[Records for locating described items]
<<<<

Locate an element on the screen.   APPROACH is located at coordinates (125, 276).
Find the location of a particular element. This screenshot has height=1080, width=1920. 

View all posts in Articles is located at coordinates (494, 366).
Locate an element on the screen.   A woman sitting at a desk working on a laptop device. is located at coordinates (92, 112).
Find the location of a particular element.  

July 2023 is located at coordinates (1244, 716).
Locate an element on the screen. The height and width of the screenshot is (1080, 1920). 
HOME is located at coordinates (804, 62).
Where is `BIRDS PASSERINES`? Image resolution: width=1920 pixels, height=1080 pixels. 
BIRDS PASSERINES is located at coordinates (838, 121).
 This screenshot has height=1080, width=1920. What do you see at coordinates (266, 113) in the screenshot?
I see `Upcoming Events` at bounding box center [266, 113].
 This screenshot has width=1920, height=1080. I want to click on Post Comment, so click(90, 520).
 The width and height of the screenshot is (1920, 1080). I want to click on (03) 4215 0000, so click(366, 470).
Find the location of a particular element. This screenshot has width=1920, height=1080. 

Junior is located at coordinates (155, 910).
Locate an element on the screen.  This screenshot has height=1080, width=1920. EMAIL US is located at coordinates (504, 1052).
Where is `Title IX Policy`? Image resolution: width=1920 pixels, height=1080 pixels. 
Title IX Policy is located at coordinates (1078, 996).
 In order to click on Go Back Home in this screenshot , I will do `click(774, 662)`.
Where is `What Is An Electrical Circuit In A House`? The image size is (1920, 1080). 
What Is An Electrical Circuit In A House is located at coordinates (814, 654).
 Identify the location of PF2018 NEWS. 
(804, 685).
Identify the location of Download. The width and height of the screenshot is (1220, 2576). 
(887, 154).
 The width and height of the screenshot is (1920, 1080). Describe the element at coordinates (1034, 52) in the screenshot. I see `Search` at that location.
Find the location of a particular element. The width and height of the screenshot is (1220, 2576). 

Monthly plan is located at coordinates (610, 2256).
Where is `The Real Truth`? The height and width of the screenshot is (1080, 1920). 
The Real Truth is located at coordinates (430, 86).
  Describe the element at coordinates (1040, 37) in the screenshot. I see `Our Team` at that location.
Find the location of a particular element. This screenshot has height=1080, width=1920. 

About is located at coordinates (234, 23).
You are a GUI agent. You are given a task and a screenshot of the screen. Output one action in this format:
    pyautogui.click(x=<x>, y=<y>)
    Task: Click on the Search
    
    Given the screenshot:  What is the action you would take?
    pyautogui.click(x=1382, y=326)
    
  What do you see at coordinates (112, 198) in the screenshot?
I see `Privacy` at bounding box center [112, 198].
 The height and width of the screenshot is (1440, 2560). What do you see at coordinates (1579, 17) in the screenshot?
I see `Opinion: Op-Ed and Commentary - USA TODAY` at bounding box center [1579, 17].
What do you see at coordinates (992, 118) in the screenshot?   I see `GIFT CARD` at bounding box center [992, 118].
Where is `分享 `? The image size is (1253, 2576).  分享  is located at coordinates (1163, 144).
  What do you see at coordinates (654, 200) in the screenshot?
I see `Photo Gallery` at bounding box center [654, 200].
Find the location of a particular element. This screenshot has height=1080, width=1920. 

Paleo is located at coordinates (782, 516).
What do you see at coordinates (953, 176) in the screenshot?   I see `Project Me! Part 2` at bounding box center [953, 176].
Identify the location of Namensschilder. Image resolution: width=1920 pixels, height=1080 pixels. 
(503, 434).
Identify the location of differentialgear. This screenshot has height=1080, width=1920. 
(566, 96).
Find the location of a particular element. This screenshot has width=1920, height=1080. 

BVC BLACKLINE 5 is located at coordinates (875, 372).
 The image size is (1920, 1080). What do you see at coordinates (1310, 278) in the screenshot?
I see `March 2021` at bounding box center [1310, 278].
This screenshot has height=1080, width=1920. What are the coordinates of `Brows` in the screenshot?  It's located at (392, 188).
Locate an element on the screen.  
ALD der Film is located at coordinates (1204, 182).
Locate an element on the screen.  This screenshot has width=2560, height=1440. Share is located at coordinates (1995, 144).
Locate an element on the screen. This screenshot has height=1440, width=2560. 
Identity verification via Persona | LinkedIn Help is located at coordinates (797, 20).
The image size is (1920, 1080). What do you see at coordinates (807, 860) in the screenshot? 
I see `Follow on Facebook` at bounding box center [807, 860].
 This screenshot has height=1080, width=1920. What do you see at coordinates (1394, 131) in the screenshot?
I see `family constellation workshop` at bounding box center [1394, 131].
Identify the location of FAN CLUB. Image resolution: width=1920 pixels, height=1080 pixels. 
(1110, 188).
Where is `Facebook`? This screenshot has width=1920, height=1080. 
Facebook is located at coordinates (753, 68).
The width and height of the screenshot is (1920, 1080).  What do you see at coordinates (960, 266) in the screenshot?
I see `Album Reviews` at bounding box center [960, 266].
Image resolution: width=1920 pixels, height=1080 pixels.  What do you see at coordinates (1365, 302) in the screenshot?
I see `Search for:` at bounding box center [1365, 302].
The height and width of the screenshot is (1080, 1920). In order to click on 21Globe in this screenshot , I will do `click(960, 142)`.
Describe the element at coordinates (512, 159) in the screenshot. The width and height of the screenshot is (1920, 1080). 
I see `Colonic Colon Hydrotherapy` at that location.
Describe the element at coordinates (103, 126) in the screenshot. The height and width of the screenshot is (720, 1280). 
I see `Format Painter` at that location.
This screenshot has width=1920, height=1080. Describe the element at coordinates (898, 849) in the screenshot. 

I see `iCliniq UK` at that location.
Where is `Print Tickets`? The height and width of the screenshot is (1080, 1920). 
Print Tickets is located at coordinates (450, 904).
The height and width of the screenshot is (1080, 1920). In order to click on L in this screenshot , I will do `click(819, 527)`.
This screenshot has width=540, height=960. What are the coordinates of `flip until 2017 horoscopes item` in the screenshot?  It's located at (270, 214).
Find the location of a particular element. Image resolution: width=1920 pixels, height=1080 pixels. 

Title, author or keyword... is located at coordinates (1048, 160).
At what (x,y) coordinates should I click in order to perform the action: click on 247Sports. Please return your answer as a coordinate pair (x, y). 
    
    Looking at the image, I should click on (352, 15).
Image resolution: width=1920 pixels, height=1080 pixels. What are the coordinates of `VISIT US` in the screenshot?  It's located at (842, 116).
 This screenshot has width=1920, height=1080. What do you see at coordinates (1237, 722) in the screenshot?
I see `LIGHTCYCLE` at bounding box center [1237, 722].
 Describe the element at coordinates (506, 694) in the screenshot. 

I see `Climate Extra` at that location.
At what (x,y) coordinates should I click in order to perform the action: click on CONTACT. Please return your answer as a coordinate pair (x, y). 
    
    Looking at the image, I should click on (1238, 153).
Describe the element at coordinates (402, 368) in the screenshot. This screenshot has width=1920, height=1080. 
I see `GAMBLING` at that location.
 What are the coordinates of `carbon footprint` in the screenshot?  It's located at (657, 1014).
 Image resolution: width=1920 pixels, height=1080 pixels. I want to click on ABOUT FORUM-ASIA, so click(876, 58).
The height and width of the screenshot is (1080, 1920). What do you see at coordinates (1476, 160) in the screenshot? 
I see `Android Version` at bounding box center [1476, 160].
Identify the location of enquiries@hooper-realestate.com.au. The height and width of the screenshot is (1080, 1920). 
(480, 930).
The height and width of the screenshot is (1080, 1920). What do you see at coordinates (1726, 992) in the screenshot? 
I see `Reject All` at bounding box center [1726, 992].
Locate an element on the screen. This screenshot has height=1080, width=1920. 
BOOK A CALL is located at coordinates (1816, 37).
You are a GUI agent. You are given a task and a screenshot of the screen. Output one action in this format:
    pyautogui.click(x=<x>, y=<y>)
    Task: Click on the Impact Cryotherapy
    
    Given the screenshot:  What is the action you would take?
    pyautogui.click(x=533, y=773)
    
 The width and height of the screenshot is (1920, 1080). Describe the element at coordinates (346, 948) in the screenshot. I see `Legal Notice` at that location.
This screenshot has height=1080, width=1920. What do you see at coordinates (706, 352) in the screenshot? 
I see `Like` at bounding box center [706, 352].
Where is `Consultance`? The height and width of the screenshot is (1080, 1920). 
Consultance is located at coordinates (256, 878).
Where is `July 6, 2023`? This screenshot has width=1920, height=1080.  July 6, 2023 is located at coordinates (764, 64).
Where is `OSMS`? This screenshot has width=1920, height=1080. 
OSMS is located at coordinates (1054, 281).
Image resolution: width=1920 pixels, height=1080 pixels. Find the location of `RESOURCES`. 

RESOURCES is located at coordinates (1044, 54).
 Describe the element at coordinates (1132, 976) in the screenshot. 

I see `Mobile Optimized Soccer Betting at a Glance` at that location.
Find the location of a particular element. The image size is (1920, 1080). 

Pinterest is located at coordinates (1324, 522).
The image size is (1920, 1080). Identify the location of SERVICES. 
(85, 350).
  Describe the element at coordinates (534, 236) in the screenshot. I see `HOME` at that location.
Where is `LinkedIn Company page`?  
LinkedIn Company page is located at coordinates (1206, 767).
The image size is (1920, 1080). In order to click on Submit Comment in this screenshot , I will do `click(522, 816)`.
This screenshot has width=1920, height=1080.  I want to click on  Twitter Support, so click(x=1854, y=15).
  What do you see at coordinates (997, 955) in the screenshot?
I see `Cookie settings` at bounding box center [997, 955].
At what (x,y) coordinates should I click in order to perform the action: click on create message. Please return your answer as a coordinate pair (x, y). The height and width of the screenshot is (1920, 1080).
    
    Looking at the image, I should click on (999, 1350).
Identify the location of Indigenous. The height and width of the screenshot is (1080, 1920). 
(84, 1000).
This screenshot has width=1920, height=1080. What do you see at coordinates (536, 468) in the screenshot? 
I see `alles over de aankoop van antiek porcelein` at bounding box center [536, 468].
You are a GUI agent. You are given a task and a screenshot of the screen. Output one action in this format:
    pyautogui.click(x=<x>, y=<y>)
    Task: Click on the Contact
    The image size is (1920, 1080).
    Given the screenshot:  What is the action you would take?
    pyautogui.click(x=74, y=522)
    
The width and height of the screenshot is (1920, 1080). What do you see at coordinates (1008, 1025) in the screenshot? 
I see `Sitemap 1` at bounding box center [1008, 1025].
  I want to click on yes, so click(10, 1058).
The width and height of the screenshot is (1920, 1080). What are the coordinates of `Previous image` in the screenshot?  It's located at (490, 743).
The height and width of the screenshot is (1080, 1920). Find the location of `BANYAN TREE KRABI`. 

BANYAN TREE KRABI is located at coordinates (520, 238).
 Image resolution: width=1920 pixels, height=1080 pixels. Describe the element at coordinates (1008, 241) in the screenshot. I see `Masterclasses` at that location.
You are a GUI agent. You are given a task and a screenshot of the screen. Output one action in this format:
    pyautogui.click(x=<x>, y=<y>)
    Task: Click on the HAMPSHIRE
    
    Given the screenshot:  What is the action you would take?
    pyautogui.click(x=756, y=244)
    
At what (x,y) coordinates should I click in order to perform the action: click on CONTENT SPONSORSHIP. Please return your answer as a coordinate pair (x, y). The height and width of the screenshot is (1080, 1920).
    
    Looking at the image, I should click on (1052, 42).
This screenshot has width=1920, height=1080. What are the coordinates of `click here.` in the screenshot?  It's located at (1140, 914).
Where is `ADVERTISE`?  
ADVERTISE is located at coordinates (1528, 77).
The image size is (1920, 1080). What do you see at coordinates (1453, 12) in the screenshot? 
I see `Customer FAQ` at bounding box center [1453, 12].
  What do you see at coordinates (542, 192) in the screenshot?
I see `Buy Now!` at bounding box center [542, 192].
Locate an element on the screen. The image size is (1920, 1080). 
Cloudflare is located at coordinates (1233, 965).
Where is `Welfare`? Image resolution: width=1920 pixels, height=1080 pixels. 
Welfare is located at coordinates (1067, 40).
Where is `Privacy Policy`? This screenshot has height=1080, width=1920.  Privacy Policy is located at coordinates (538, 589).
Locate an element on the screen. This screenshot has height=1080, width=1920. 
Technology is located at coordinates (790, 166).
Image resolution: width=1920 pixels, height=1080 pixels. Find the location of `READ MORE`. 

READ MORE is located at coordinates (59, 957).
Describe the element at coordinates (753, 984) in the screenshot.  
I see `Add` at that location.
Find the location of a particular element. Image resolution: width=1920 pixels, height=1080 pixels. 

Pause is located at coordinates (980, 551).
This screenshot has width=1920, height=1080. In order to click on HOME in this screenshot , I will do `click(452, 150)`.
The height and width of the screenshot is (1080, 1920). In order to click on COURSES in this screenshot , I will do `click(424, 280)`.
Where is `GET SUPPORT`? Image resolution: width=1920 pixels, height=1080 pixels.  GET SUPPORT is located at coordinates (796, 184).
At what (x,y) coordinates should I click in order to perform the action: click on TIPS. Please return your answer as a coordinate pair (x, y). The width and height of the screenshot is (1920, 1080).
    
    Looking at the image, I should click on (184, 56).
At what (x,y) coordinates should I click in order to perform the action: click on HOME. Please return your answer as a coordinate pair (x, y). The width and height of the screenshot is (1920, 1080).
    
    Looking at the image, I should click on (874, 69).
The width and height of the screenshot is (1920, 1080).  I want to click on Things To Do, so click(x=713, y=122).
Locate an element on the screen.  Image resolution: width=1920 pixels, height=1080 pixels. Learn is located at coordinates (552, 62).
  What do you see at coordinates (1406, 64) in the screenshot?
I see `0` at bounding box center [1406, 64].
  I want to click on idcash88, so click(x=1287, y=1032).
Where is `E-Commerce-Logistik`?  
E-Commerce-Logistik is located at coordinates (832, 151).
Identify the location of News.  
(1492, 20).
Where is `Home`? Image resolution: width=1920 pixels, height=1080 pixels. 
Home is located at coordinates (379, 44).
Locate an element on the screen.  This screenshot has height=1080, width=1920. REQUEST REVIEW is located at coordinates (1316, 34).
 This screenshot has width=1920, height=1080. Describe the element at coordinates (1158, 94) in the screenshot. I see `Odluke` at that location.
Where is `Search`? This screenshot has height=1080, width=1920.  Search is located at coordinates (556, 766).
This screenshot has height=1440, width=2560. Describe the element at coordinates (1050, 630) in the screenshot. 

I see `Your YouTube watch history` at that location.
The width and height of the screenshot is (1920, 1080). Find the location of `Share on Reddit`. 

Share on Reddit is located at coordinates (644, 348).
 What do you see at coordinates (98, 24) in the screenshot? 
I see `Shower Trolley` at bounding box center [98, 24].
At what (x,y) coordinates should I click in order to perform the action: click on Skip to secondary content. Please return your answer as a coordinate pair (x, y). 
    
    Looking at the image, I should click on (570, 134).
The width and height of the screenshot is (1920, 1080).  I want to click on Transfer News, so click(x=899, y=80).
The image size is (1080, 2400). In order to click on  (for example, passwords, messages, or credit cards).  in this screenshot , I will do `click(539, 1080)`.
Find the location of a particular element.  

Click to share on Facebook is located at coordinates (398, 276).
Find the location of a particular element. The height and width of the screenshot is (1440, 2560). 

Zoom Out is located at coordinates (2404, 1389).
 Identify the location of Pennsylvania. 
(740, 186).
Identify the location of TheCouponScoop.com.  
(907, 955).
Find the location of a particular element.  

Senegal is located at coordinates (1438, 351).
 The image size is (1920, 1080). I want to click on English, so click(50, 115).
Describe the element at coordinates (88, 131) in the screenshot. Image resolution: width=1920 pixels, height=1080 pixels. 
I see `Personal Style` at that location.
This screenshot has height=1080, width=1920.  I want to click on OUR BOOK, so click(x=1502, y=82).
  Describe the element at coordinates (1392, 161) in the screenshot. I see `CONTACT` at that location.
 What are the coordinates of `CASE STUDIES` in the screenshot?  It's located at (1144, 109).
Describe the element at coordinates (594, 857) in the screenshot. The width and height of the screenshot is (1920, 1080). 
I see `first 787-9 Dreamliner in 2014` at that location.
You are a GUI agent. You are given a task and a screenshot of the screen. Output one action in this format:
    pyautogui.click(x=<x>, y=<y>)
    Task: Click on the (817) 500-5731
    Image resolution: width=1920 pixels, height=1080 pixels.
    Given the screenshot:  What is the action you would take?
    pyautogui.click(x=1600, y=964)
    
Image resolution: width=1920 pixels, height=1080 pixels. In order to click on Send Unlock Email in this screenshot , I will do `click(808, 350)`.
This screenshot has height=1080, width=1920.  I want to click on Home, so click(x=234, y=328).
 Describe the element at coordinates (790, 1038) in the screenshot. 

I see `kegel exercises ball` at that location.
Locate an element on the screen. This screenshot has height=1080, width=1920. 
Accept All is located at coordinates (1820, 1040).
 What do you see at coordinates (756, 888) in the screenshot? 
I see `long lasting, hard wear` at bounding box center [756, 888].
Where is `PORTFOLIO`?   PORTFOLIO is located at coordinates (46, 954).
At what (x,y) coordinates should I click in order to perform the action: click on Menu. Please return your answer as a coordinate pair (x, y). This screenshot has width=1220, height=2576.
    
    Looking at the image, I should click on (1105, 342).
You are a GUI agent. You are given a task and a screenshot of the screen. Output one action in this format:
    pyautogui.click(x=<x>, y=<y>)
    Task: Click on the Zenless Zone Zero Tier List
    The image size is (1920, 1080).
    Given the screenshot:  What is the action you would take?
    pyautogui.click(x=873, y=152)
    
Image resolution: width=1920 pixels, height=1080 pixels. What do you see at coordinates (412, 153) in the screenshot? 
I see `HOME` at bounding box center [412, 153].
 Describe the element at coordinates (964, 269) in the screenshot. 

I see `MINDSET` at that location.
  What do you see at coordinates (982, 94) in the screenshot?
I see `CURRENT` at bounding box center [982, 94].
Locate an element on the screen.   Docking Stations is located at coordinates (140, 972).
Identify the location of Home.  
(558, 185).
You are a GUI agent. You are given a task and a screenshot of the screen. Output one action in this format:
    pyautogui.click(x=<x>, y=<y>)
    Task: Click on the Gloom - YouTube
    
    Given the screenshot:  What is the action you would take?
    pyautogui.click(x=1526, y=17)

>>>>

## REQUIRED WORK
Copy out the lines of the items above word for word, starting at the line containing "coordinates (1316, 34)." and ending at the line containing "Share on Reddit is".

## CORRECT OUTPUT
Locate an element on the screen.  This screenshot has height=1080, width=1920. REQUEST REVIEW is located at coordinates (1316, 34).
 This screenshot has width=1920, height=1080. Describe the element at coordinates (1158, 94) in the screenshot. I see `Odluke` at that location.
Where is `Search`? This screenshot has height=1080, width=1920.  Search is located at coordinates (556, 766).
This screenshot has height=1440, width=2560. Describe the element at coordinates (1050, 630) in the screenshot. 

I see `Your YouTube watch history` at that location.
The width and height of the screenshot is (1920, 1080). Find the location of `Share on Reddit`. 

Share on Reddit is located at coordinates (644, 348).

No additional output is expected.